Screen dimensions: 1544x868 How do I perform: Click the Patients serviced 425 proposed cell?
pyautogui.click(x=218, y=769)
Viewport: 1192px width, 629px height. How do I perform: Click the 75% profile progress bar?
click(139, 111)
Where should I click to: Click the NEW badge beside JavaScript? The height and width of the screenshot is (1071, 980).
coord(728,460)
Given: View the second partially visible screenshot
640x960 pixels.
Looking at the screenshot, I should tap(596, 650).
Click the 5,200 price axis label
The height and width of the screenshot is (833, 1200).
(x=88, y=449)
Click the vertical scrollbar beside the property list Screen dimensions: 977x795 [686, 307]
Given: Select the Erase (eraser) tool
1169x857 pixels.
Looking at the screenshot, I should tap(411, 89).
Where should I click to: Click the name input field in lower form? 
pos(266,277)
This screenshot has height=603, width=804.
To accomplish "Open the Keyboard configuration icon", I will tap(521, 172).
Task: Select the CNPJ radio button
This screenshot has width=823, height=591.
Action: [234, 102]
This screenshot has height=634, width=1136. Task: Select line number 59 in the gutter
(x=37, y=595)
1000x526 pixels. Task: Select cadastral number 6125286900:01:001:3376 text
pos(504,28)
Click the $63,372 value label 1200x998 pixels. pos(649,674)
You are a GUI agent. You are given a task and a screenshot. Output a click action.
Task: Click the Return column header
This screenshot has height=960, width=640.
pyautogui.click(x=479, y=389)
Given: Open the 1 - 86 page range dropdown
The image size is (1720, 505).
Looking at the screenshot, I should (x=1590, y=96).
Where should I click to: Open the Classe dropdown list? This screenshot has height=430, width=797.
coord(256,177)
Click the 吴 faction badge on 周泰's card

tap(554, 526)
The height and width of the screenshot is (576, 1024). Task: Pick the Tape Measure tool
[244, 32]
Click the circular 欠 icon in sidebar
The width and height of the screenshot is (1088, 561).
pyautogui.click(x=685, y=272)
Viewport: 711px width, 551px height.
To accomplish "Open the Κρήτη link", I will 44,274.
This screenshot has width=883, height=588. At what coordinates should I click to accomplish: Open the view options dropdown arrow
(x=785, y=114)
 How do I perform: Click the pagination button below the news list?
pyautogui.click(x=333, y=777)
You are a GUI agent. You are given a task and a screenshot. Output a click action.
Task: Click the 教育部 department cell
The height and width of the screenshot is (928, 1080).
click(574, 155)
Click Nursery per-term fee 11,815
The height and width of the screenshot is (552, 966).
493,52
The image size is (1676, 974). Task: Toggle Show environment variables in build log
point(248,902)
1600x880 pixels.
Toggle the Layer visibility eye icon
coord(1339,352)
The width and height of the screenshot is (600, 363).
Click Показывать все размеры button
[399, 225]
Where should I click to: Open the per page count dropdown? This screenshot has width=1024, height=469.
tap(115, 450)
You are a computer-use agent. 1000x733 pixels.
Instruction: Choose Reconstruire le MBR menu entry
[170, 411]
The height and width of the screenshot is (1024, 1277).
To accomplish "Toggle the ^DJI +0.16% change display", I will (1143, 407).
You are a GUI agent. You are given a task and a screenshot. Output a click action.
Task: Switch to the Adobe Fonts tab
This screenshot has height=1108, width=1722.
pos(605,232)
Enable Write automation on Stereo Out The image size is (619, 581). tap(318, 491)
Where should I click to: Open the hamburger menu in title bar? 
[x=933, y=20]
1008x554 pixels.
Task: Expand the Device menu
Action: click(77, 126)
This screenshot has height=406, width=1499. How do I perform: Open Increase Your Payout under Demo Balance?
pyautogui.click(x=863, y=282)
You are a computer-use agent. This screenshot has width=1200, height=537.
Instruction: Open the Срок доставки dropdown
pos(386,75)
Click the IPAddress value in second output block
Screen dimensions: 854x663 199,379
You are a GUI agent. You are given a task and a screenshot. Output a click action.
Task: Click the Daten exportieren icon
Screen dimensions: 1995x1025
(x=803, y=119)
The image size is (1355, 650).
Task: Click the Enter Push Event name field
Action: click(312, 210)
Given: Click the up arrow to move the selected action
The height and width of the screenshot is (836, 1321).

● ACTION ITEM
All lines of the material that contain the word "computer" should be listed.

● RESULT BELOW
You are a computer-use agent. 1000x733 pixels.
You are a computer-use agent. This screenshot has width=1200, height=537.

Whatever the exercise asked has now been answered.